● Quoted passage
Skip to main content

Library for managing data exchange with manifests and shards via S3.

Project description

s3exchange

A Python library for service-wise namespace management of S3 artifacts with manifest-based data exchange, supporting both loose objects and shard archives.

Installation

uv add s3exchange

Quick Start

import boto3
from s3exchange import S3ExchangeStore

# Initialize store
s3_client = boto3.client('s3', endpoint_url='http://garage:3900')
store = S3ExchangeStore(
    s3_client=s3_client,
    bucket='my-bucket',
    base_prefix='prod',  # Optional: prefix all keys
    default_vars={'service_name': 'training-service'},
)

Key Features

Reading Objects

Read a single object:

stream = store.get_object("training/123/samples/file.wav")
data = stream.read()
stream.close()

Read from a manifest (lazy iteration):

# Iterate over all objects in a manifest
for stream, entry in store.iter_objects("training/123/samples/manifest.jsonl"):
    print(f"Reading {entry['key']}")
    data = stream.read()

● Set task 1
Based on the s3exchange project description, answer yes or no to each statement and quote the deciding words: (a) The library is installed with pip. (b) The base_prefix setting is optional. (c) Reading from a manifest iterates lazily.
● Set task 2
In the records, reproduce the lines from the one containing "will pyautogui.click(x=362, y=55)." through the end of the records, both ends included.

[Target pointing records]

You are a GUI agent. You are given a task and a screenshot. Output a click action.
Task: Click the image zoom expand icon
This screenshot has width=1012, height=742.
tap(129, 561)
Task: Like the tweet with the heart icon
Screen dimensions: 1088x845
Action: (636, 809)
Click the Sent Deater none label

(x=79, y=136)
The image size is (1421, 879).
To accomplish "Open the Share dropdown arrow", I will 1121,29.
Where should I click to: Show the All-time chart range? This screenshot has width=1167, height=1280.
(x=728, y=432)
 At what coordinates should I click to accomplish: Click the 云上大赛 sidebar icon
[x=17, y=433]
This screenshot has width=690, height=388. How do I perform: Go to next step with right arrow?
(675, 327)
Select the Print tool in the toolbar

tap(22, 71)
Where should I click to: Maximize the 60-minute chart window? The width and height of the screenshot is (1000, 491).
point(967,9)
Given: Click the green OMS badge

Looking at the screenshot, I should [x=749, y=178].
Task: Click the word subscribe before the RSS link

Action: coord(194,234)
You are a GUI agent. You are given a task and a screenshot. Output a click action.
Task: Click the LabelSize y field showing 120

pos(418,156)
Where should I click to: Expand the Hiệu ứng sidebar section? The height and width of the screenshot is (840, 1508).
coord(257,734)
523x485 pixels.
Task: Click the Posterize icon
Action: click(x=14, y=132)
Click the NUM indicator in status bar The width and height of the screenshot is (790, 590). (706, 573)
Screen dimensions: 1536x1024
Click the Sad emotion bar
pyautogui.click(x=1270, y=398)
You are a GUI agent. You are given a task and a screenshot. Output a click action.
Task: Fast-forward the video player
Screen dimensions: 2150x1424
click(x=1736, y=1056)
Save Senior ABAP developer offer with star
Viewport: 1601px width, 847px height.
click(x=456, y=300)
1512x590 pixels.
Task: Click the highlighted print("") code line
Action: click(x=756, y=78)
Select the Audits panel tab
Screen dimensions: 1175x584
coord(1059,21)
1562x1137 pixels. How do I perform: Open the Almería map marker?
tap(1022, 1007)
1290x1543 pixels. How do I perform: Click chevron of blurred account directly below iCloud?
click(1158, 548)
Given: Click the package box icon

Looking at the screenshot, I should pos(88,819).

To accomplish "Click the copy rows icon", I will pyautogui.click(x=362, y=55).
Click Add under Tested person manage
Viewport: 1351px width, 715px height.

● Task solution 1
(a) No: "uv add s3exchange"
(b) Yes: "# Optional: prefix all keys"
(c) Yes: "Read from a manifest (lazy iteration):"

● Task solution 2
To accomplish "Click the copy rows icon", I will pyautogui.click(x=362, y=55).
Click Add under Tested person manage
Viewport: 1351px width, 715px height.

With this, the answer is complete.